> **Supplied material**
## START

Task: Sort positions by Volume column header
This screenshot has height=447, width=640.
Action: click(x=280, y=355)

## END
## START

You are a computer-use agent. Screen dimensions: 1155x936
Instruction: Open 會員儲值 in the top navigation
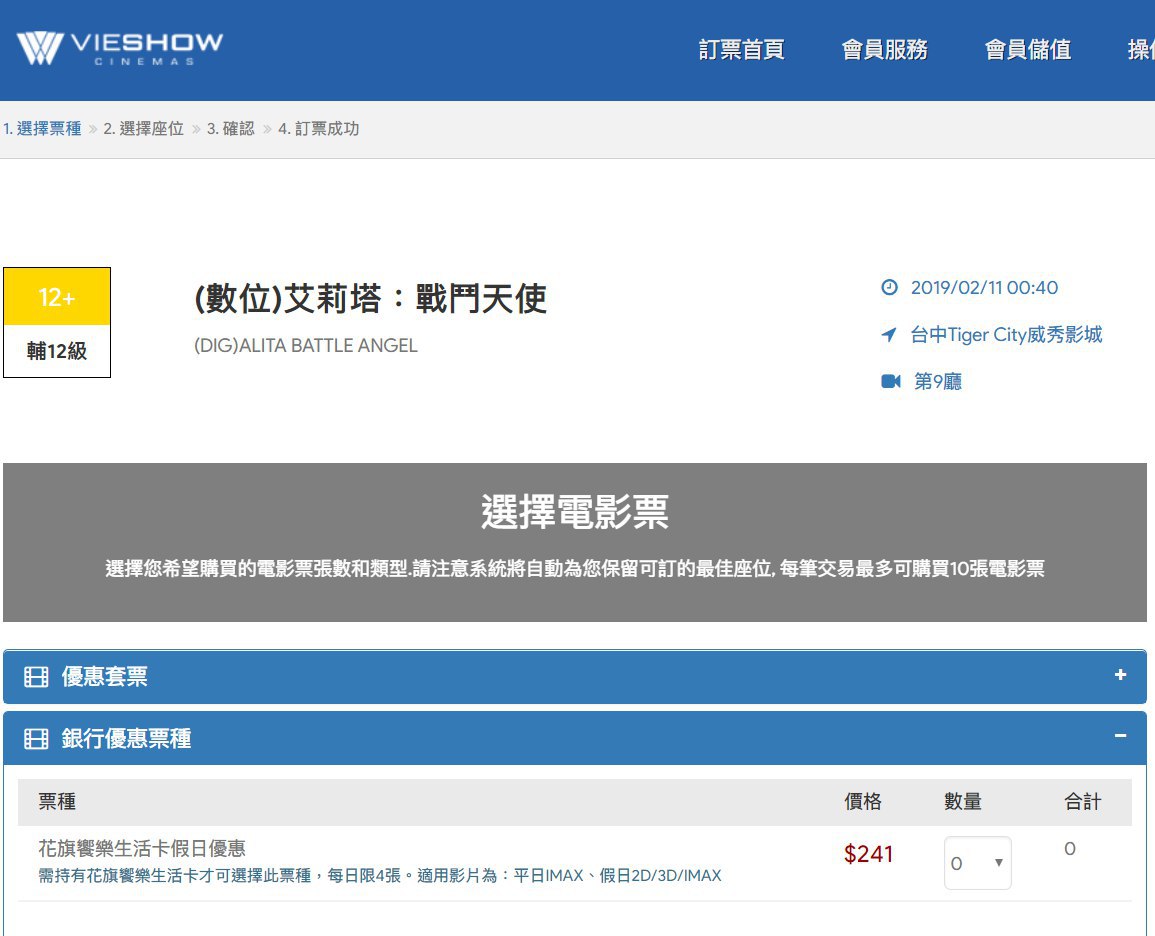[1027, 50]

## END
## START

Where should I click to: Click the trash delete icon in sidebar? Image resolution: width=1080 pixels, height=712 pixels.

## END

> **Requirement**
Put the entries into a two-column CSV with the headers request and answer, one row per entry. Begin at the line that has "Task: Sort positions by Volume column header" and stop after the line that has "Action: click(x=280, y=355)". Quote each field and turn line breaks into spaces.

> **Solved exercise**
request,answer
"Task: Sort positions by Volume column header This screenshot has height=447, width=640.","Action: click(x=280, y=355)"